Political Super Bowl
I don't know about you, but I'm tired of the play-off games leading up to the political super bowl. The entire process is about drama and entertainment. Only A-list celebrities get coverage; candidates who talk about slightly unpleasant issues aren't welcome in the package offered to the public. Those who don't promise the moon on a silver plate get little attention. Are we electing a President, or a movie star?
Why should the Iowa Caucus horse race determine who comes out of the first turn? That sways the rest of the betting. Candidates want a good start - and voters want to be on the side of a winner. Like it or not, victory in Iowa creates momentum for the winner, carrying him through the remaining hose races.
Yet polls change daily, placing a different candidate on top. Private and public opinion polls leading up to the New Hampshire primary all showed Obama with about a 10% lead. They were so wrong.
Iowa, New Hampshire, South Carolina… none are a microcosm of this country. Yet after losing in Iowa and New Hampshire, candidates drop out of the race. Chris Dodd and Joe Biden dropped out because of poor showings in Iowa. What if voters in California (which has 1/4 of our population) wanted to vote for them? In many presidential elections, the party's nominee is decided before many states hold their primaries.
The betting continues and more candidates fall away. Giuliani and Edwards dropped out after Florida - just days before Super Tuesday's election that is 40 % of the national vote.
At the Iowa Caucus there were 8 Republican candidates (Mike Huckabee, John McCain, Ron Paul, Mitt Romney, Rudy Giuliani, Duncan Hunter, Fred Thompson) and 7 Democratic candidates (Hilary Clinton, Barak Obama, Mike Gravel, Joe Biden, Chris Dodd, Dennis Kucinich, Bill Richardson). Most of the nation has not had a chance to vote. Yet we're already down to just 3 Democrats (Clinton, Obama, and Mike Gravel - yes he is still running, though he's had no coverage and few know who he is) and 4 Republicans (Huckabee, McCain, Romney and Ron Paul).

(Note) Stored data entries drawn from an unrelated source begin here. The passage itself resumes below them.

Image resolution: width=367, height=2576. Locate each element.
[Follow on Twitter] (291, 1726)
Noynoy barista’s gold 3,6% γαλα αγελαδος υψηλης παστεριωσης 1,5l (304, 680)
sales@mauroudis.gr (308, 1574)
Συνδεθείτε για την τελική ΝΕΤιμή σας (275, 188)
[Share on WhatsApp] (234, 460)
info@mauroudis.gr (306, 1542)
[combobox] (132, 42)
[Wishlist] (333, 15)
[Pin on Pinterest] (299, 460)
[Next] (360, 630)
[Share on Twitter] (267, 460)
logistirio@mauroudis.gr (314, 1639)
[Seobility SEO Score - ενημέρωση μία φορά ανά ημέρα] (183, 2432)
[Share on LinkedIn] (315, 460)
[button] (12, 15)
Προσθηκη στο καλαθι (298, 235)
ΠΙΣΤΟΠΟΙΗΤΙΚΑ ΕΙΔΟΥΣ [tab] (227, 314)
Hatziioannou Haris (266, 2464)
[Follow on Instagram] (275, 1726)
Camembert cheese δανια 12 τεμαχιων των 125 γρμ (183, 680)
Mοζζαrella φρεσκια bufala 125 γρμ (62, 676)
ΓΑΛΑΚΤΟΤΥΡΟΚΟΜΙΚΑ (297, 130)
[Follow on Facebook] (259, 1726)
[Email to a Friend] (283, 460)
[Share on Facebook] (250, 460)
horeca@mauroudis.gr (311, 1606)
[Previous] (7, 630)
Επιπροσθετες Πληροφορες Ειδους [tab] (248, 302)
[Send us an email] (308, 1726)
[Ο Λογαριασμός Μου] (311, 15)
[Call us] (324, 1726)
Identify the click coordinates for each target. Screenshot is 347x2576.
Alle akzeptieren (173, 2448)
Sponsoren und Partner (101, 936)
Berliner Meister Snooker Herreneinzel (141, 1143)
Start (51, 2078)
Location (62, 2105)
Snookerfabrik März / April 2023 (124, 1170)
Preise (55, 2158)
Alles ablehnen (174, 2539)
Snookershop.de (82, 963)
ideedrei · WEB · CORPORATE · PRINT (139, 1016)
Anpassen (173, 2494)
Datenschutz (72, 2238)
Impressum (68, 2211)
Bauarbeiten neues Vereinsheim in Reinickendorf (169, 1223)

The candidates all try to convince voters that each has the best package of personality, experience, values, ideas, vision. All have spent lots of money trying to get your vote: An estimated 2 billion total will be spent by November, according to estimates by CNN.
The media has a big say in elections. ABC left Duncan Hunter, Dennis Kucinich, Alan Keyes, and Mike Gravel out of the New Hampshire debates. Since they didn't reach the appropriate benchmarks in terms of gathering support, they were eliminated. According to Stephen Stone, Keyes' campaign CEO, the media wouldn't acknowledge Keyes' candidacy, making it difficult to run an effective campaign. Many Iowa caucus locations didn't even list Keyes as a choice.
The networks have also excluded Dennis Kucinich from the debates. Long before candidates began dropping like flies, the networks acted as if the Democratic race was between just three candidates (Obama, Clinton, Edwards), rather than 6. When Edwards didn't win the early contests, they began ignoring him as well.
All presidential candidates should be allowed to address American citizens. Ignoring a candidate is disrespectful to both the candidate and the voter.
This electoral process is archaic and unnecessarily complex. There are so many different ways that delegates are chosen. Citizen's votes are uneven depending on where they live and which party they belong to. Some states have proportional primaries, others have caucuses. Democrats have proportional representation, while Republicans don't - it is "winner take all" either by state (as in Florida) or by congressional district (Calif.). We need big change in both parties.
The primary process disenfranchises voters. Back in 2004 I supported Howard Dean - but he was out of the running before I had a chance to vote, removed from the race for getting overly emotional in Iowa. I still fail to understand why showing a little emotion was such a sin; I thought it was a good thing. My right to ever cast a vote for him was taken away because others made the decision for me. My second choice was John Edwards - but by the time I voted for him, Kerry's nomination was already certain.
How can just a few states have such a huge say about who gets the nomination? To be fair, everyone should vote on the same day. Then the people, rather than the political parties or the media, would pick the top candidates to run against each other in the general election. These days, with newspapers, radio, television and the Internet, the candidates no longer need to physically campaign everywhere.
Election reform should begin in Congress. We should get rid of the archaic institution called the electoral college. It should be popular vote, with each and every vote traceable and verifiable.
There should be limits on funds and on time. Spending should be limited, so candidates who aren't multi-millionaires and in the pocket of special interest groups can have a fair shot for president. There should be limits on the amount of time that candidates can advertise and hold town hall meetings. I want to hear about the issues that affect me, not the mud slinging that we see now.